Pathology backlog reflects spiralling homicide rate

Staff Writer | Jul 22, 2019
Winter usually brings a heavier workload of pathology cases at Cape Town’s Tygerberg mortuary because of the rise in season-related illnesses – but a spike in murders has added to it.

The number of cases has shot up because of Cape Town’s spiralling rate of violent crime and homicides, according to a report in the Mail & Guardian.

The report quotes Senior State Pathologist Johan Dempers as saying: ‘In the Cape Metro, up to 15 July this year, we saw 943 firearm associated deaths, 553 stab wound-associated deaths, and 215 blunt force trauma-related cases.’

As a result, state pathologists had fallen behind in conducting post-mortems.

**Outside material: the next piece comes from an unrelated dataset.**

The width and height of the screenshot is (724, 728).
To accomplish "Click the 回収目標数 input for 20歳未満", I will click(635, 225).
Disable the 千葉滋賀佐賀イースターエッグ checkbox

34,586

Dempers said: ‘The (Inquest) Act does not specify in what way the body needs to be examined. So, in theory, one can do an external examination if you can get all the information you require. But in order to maintain standards and supply information to the courts that is as concise and waterproof as possible the pathologist has no choice but to conduct a full autopsy on unnatural death cases.’

These meticulous post-mortems were time-consuming and led to backlogs.

Dempers said it normally took two to three days to process a body. During busy periods, it could take as long as a week or more.

‘There are 24 forensic pathology posts in the Cape Metro. We need at least 40 to 50 to deal with what we’ve got at the moment. Even if we get five more posts, we’ll be up to date. It’s unlikely there will be significant research done on cases that require this further resource,’ he said.

The province was struggling to attract young, qualified pathologists to the profession.

 ‘The metro is the epicentre [of homicide in the Western Cape]. Our resources are completely depleted. We are doing our best to get to all the cases. But it’s perfectly understandable why there’s a backlog,’ Dempers told the newspaper.